ExLLM Session Management as Processes
When you are chatting with an AI, the session with all the existing messages need to be persisted. When using ExLLM that looks something like the following:
session = ExLLM.new_session(:openai, name: "Customer Support")
{:ok, {response, session}} = ExLLM.chat_with_session(session, "Hello there!")
{:ok, {response2, session}} = ExLLM.chat_with_session(session, "How are you doing?")
Initial Solution
So the session needs to persisted at all times. From the AI provider we get a session ID, but this is ephemeral. Also we can’t retrieve the already sent messages from the session ID, so we need to store the whole struct.
What we really want to do is store it in a process, a GenServer, so that we can reference to it.
We can then send a request to our service that will contain a session id, and return it so we can feed it back into the next request. We do this for 2 reasons:
- When we first send a request, the session will be nil, and a new one has to be created
- When the process crashes, or the pod is restarted, we get a new session.
For the 2nd point, we also want to store all the messages in the database so that we can show the history when context runs out and feed the context back into the session when the genserver crashes.

========

■ What you will do ■
A) According to the ExLLM session text, why must the whole session struct be stored instead of only the session ID from the AI provider? Answer in one to three sentences.
B) Rewrite part of the ExLLM session text with "key-value store" in place of "database". Start at the words "What we really" and end after "the genserver crashes.".

■ Data records ■
========

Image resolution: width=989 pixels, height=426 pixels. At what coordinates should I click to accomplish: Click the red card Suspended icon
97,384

========

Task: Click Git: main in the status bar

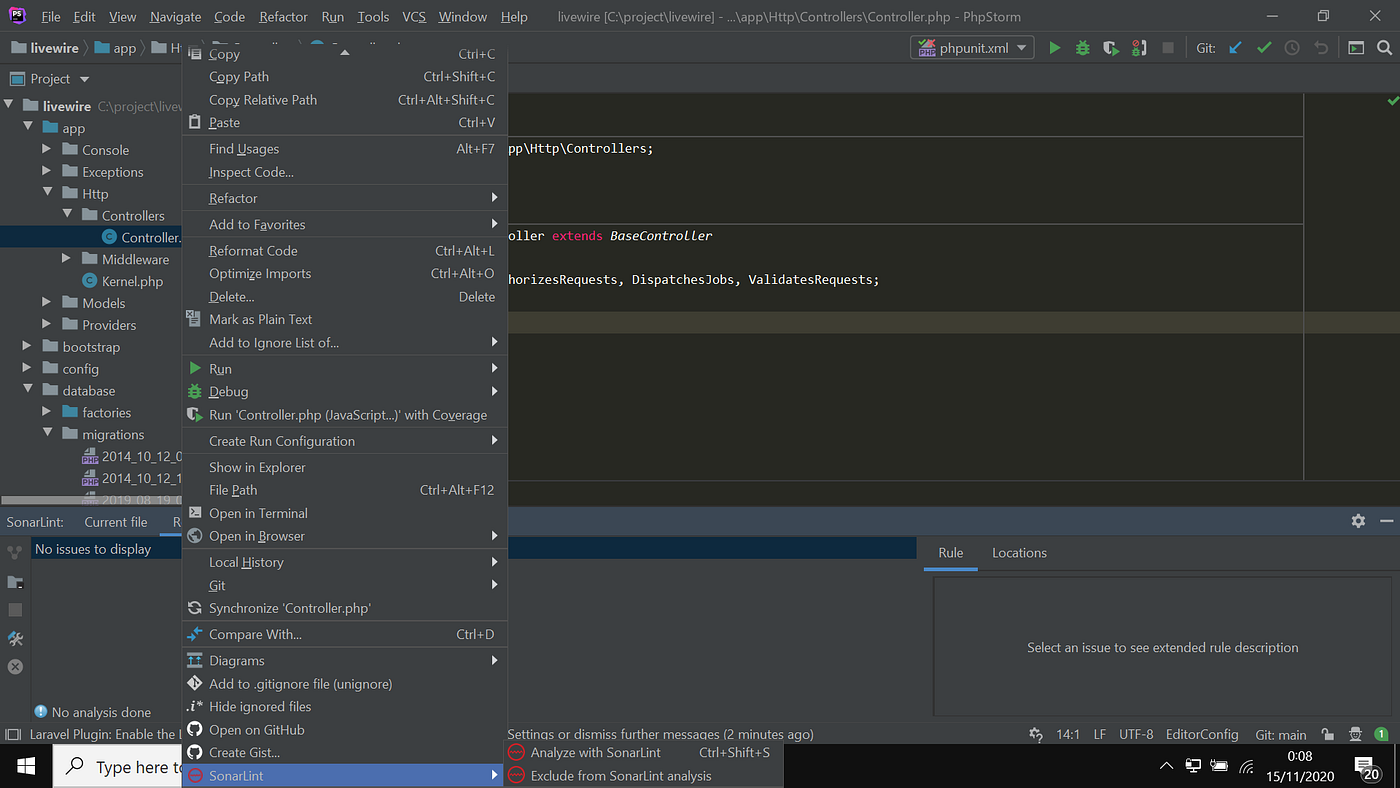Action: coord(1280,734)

========

■ Responses for each task ■
A) The session ID from the AI provider is ephemeral. The already sent messages also can't be retrieved from that ID, so the whole struct has to be stored.

B)
What we really want to do is store it in a process, a GenServer, so that we can reference to it.
We can then send a request to our service that will contain a session id, and return it so we can feed it back into the next request. We do this for 2 reasons:
- When we first send a request, the session will be nil, and a new one has to be created
- When the process crashes, or the pod is restarted, we get a new session.
For the 2nd point, we also want to store all the messages in the key-value store so that we can show the history when context runs out and feed the context back into the session when the genserver crashes.